Raymond Yow, a US trader who imports home-improvement products such as household decorations, cement boards, solar panels and LED lights to American retailers, attended the Canton Fair in Guangzhou last month, browsing new products and meeting manufacturers.
But he also planned to go to Vietnam and Indonesia to explore potential new and cheaper supplies.
Yow was already thinking about importing from Indonesia – where wood resources are abundant and prices are low. But an increase in overseas consumer opposition to Chinese-made products, especially in the middle parts of the US, has put pressure on his retail clients, giving him further impetus to take action.
“‘Replace those made in China if you could,’ they would suggest,” he said.
Nonetheless, Yow noted how doing business in China still has its “incomparable advantages”, compared with Southeast Asia. He pointed to greater e-commerce convenience, relatively efficient logistics, and more sophisticated industrial and supply chains.
But because of that external pressure, he has to seek more diversification options, even though the undertaking means a lot more work.
Wang Gang, head of a company that makes thermoelectric coolers in the northern Chinese province of Hebei, is also facing a quandary arising from geopolitical challenges.
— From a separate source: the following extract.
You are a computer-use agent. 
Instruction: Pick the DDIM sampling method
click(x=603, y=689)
“It was in 2017 and 2018 when we first felt the discrimination against Chinese products, as European clients were reluctant to label their products as ‘made in China’ because they were often considered cheap and low-end, which could hurt their company image,” he said.
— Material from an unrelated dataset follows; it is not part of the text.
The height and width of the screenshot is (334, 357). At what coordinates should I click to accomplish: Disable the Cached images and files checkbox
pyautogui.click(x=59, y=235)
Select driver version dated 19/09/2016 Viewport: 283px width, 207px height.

Their thermoelectric coolers, widely used in telecommunication cabinets, have subsequently been rejected by many Western markets, especially the United States, due to national security concerns.
“One of our most important clients in the US market told us they don’t want anything made in China. That’s why they asked us to relocate our factory to Vietnam, to address their concerns,” he said. But still, Wang does not plan on relocating to Southeast Asia, as such a move would be unrealistic for a small business like his.
But this is now the reality facing many of China’s exporters – US companies are favouring other Asian countries, and this is occurring amid a weak global economic outlook and growing tensions between China and the US-led West.
Efficiency in production and logistics, which China has used to consolidate its supply-chain dominance in the past, are increasingly being overshadowed by the more pressing need to guard against sudden cut-offs stemming from geopolitical conflicts such as the Ukraine war, according to a senior executive with a Taiwan-based manufacturer that has plants in China and neighbouring countries
“When diversifying their supply chains, global brands [prioritise] order allocations,” said the executive, who declined to be identified. And with global demand so weak, “we must first keep operations in Vietnam, then continue to increase production in India, while the production of Chinese factories will be the last consideration, due to the US-China tensions”.
Peter Bogh Hansen, China policy director with the Confederation of Danish Industries, confirmed that surplus inventories among buyers, combined with other factors such as geopolitics, logistics and energy challenges, are forcing companies to change their global business strategies to have a more regional focus.
“I doubt that the economic situation in Europe will have much impact on Danish companies’ decision to reduce their dependence on Chinese supply chains,” Hansen said. “That decision has mostly to do with concerns about the geopolitical situation.
“But perhaps it means that Danish companies will be considering alternative locations closer to China, i.e. in other Asian countries, rather than moving supply-chain functions back to Europe.”